Begin
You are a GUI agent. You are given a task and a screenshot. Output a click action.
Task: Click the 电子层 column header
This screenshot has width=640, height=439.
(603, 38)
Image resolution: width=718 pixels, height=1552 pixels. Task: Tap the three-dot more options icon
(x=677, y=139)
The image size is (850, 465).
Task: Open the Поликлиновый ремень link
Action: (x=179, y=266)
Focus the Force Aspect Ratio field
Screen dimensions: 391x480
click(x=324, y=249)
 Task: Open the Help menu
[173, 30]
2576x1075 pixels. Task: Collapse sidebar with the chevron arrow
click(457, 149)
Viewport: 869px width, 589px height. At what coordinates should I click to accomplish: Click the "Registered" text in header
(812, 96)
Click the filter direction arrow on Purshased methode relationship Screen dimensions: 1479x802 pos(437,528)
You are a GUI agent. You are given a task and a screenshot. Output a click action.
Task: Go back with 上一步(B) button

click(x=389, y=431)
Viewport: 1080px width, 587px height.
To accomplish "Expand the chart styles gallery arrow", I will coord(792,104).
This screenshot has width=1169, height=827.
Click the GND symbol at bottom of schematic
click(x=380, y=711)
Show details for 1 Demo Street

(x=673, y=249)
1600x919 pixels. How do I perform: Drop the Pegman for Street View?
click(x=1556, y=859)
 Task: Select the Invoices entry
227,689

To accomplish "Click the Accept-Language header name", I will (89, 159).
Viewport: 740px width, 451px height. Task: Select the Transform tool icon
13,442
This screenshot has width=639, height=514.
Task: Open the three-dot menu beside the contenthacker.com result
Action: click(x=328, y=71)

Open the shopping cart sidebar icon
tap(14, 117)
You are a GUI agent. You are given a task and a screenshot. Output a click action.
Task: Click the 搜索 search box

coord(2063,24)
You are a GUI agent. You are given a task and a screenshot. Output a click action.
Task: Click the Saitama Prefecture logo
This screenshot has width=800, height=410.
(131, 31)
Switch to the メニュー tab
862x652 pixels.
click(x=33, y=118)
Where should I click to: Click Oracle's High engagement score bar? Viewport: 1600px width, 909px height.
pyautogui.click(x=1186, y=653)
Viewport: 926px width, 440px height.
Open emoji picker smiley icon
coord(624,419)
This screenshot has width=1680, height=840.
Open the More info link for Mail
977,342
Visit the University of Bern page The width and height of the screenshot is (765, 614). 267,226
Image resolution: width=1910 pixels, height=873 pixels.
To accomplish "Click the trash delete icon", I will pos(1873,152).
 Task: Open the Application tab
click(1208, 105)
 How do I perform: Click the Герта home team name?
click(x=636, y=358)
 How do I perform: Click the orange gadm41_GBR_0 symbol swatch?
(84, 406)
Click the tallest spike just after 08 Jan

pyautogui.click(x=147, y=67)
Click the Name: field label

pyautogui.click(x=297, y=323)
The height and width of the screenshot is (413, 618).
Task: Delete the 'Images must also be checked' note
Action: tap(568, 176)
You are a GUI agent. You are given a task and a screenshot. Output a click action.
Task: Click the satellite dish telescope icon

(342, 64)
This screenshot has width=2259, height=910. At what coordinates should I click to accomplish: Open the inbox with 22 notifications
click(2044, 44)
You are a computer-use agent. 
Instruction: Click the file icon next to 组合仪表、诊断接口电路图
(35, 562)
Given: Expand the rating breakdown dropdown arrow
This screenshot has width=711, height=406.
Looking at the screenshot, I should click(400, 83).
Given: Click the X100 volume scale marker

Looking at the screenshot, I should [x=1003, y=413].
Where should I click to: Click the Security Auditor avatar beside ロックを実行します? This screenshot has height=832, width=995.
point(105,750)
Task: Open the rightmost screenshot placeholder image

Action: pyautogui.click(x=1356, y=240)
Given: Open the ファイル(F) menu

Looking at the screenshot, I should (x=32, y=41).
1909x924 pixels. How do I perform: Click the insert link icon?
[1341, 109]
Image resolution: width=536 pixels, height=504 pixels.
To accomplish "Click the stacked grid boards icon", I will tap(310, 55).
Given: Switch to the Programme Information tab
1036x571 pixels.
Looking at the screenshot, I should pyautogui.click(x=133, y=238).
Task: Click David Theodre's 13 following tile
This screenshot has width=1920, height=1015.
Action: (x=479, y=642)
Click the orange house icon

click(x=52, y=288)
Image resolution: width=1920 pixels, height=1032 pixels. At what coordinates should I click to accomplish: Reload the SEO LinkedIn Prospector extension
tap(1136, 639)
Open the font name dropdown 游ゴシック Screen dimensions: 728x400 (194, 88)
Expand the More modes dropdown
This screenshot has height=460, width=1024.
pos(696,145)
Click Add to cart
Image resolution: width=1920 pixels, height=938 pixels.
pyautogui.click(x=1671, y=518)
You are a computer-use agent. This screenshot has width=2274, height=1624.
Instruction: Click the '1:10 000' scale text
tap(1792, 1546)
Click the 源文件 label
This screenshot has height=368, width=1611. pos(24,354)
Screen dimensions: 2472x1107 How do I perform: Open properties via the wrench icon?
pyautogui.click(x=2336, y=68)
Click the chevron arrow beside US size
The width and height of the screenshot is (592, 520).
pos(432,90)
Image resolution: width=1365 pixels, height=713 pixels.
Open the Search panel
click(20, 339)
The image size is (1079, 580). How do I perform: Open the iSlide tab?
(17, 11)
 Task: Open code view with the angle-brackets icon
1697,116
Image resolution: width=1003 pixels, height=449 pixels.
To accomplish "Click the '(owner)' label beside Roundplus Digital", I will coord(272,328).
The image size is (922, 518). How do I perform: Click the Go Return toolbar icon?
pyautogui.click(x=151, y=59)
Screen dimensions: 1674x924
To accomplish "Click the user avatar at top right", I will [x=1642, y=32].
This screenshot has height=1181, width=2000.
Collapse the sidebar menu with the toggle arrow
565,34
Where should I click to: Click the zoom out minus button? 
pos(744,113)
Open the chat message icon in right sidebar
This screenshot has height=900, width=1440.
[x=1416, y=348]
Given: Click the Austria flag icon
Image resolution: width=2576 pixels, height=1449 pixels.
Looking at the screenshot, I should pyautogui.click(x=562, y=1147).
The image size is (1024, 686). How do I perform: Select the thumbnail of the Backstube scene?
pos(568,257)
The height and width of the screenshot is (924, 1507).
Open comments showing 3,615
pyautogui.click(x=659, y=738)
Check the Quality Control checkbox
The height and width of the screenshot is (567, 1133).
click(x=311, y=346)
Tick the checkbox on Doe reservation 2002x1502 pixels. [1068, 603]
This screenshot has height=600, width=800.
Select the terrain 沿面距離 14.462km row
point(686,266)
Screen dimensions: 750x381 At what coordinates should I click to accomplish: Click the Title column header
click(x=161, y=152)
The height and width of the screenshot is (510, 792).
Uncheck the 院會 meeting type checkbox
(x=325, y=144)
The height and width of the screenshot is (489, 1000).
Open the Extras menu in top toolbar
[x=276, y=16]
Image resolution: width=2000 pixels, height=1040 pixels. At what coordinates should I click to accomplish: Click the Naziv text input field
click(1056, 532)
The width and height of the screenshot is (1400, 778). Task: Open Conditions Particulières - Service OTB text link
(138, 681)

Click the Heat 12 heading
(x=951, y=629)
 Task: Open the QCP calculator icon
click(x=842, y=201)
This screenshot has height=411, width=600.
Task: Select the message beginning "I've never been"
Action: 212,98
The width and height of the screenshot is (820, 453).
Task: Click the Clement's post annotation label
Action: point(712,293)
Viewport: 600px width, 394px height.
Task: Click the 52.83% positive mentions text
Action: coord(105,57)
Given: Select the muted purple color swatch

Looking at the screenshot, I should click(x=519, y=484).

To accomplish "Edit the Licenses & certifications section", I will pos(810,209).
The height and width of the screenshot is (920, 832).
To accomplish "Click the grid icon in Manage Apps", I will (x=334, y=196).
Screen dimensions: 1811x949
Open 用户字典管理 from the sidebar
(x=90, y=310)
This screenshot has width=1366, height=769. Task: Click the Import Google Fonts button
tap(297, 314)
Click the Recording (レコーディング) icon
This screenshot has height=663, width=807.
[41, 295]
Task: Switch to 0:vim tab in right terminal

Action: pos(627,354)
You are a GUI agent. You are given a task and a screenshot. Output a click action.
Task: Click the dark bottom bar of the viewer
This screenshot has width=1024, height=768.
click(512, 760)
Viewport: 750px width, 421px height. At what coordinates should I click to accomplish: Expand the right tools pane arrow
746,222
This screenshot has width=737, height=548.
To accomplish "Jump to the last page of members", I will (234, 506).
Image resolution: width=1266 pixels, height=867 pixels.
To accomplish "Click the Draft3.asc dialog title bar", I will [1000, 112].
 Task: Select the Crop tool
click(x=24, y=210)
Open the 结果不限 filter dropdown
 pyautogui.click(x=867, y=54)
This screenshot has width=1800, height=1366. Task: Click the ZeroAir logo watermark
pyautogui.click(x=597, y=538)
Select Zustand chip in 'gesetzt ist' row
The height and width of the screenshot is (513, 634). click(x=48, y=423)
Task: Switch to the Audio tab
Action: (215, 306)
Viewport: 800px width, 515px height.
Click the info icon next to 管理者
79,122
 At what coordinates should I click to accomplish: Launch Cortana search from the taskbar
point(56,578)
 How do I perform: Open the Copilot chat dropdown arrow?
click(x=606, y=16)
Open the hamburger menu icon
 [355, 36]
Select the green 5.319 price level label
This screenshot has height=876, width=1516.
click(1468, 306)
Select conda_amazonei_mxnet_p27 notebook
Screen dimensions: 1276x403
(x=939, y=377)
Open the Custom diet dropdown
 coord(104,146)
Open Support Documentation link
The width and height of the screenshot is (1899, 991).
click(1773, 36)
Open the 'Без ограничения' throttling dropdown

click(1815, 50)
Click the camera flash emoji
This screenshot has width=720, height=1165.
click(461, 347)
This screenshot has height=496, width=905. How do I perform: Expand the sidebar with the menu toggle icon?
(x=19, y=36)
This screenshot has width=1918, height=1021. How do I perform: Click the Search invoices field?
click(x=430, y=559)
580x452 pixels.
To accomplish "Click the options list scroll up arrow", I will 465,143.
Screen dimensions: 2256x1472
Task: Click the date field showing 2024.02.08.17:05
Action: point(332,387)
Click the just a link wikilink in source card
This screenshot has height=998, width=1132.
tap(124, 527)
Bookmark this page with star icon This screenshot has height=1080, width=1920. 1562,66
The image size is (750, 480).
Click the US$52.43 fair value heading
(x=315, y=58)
End
#### TASK TO COMPLETE
Please return the lines of the material exactly as they appear, beginning at the line that contains "The height and width of the screenshot is (920, 832)." and stopping after the line that contains "Action: pos(627,354)".

#### EXERCISE RESPONSE
The height and width of the screenshot is (920, 832).
To accomplish "Click the grid icon in Manage Apps", I will (x=334, y=196).
Screen dimensions: 1811x949
Open 用户字典管理 from the sidebar
(x=90, y=310)
This screenshot has width=1366, height=769. Task: Click the Import Google Fonts button
tap(297, 314)
Click the Recording (レコーディング) icon
This screenshot has height=663, width=807.
[41, 295]
Task: Switch to 0:vim tab in right terminal

Action: pos(627,354)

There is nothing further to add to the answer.